The Hydrosphere Flashcards
What is the hydrosphere?
The Earth’s outer layer of water (solid, liquid, and gas forms).
What is a catchment area?
It is an area where all lakes and rivers flow into the same larger body of water. Catches all rain water in this area.
What is a watershed?
It is where water flows downwards (from slopes or higher grounds) into the basin.
Name some human disturbances on watersheds.
Hydroelectric power plants, contaminants upstream…
What factors influence the temperature of water?
The seasons, the latitude and the depth.
Where are the oceans less salty?
At the poles because the frseh water caps melt into these oceans.
How do the oceans become salty?
The erosion of the lithosphere (minerals dissolving and running off into the water).
How are surface currents generated?
They are generated by the wind.
Explain surface surface currents.
It is the horizontal movement of the top 400m of ocean water.
What influences deep currents?
The temperature and salinity of the water.
Explain deep currents.
It is the vertical movement of the water caused by the changing density of water. For example, cold or very salty water is very dense and thus sinks, creating a current as it goes down. These movements happen 800m below the surface.
What is thermohaline?
It is the combination of surface currents and deep water currents, resulting in ocean circulation thus regulating the temperature and salinity of the oceans. It mixes water worldwide thus regulating the climate and overall temperature.
What is the cryoshpere?
It is the layer of ice on Earth.
What is an ice floe?
It is ice that floats in the ocean, formed by the freezing of cold water, and which breaks off into sheets.
What is a glacier?
They are made out of compressed snow on land. When they fall into the ocean, they are called icebergs.
How does melting ice affect the ocean and the planet?

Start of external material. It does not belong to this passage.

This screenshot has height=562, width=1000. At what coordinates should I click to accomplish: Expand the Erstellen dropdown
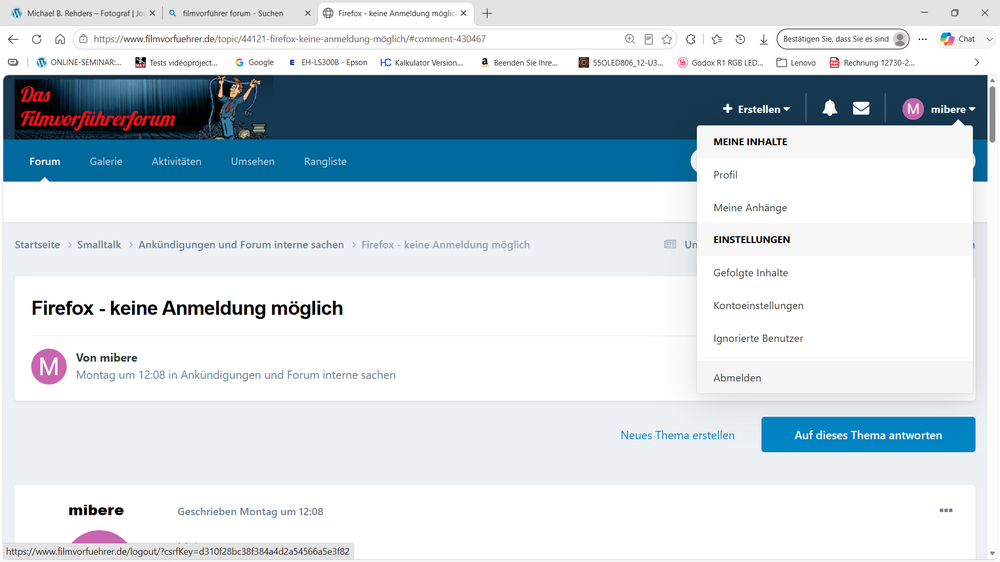click(756, 109)
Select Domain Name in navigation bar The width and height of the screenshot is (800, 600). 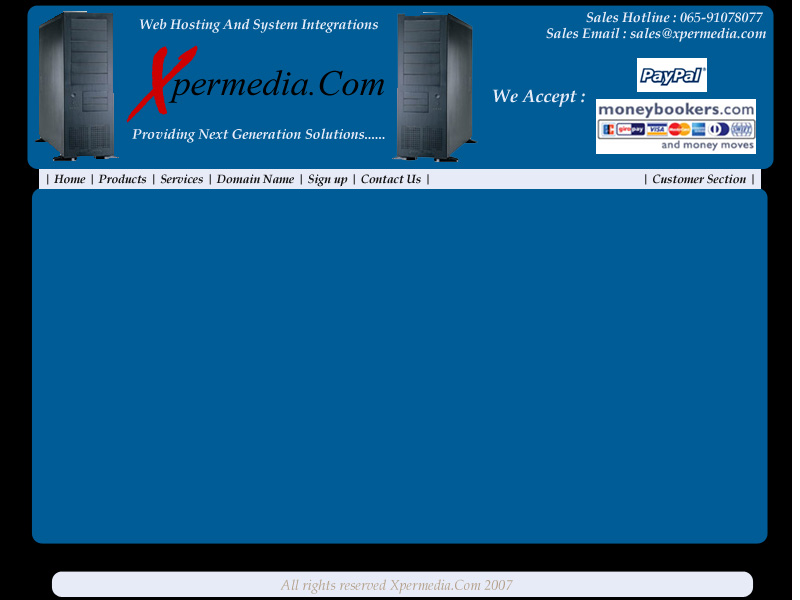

It disturbs thermohaline currents, increases the sea level and accelerates climate change globally.
What is hydraulic energy?
It is energy that is created from the natural movement of water (dams, turbines).
What is tidal energy?
It is energy created by the movement of the tides (turbines).
How are tides created?
Gravitational pull and inertia work in opposition, which creates tidal bulges on opposite sides of the planet. The ocean facing the moon is pulled by the moon’s gravity while on the opposite side of the planet, inertia creates another bulge.